Squalane is the hydrogenated form of squalene – a compound naturally produced by human sebaceous glands. Young skin produces squalene at high levels; by the mid-20s, production declines. Topical squalane replaces what the skin stops making, which is why it integrates unusually well without greasiness or pore congestion.
Squalene (with an ‘e’) is the naturally occurring molecule. Squalane (with an ‘a’) is the hydrogenated, stable version – the double bonds in squalene that make it reactive and prone to oxidation are removed, making squalane shelf-stable and non-comedogenic. This distinction matters because oxidised squalene in sebum is actually a contributing factor in acne formation, whereas squalane’s saturation makes it inert in this regard.
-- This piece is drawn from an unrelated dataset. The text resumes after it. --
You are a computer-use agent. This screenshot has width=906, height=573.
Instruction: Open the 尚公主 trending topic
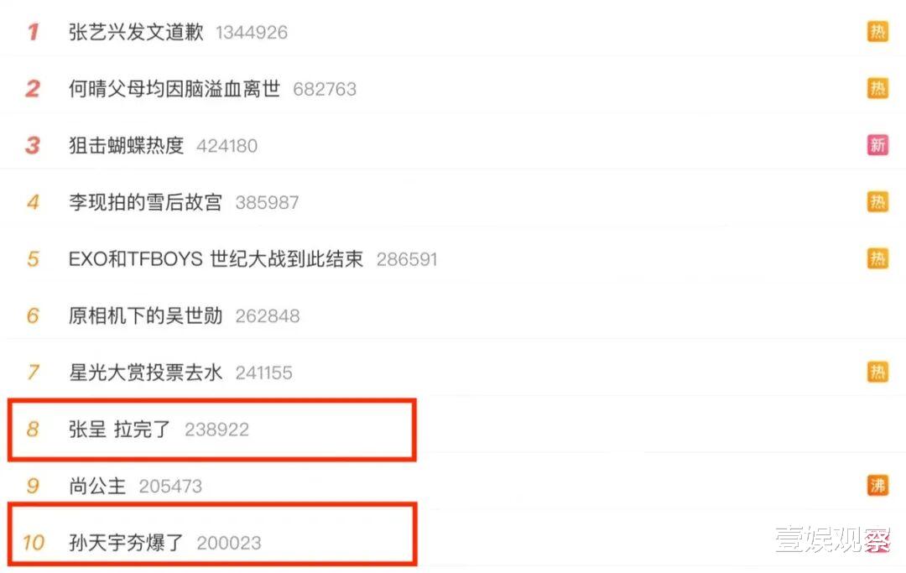[97, 486]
The emollient mechanism is straightforward: squalane fills the gaps between skin cells in the stratum corneum, reducing transepidermal water loss without occlusion. Unlike heavy oils such as coconut or olive, it mimics the skin’s own lipid structure closely enough that it absorbs without residue and is considered non-comedogenic across the range of published studies.
Source matters, commercially. Squalane is derived either from shark liver (historically the most common source), olive oil (the most common sustainable alternative), or sugarcane fermentation (newer, highly pure). Olive-derived and sugarcane-derived squalane are chemically identical to shark-derived and perform equivalently – the difference is entirely in sourcing and purification process.
It layers well under heavier moisturisers, works across all skin types including acne-prone skin, and is stable enough to be used morning or evening. One of the fewer cases in skincare where the simplest product genuinely delivers what it claims.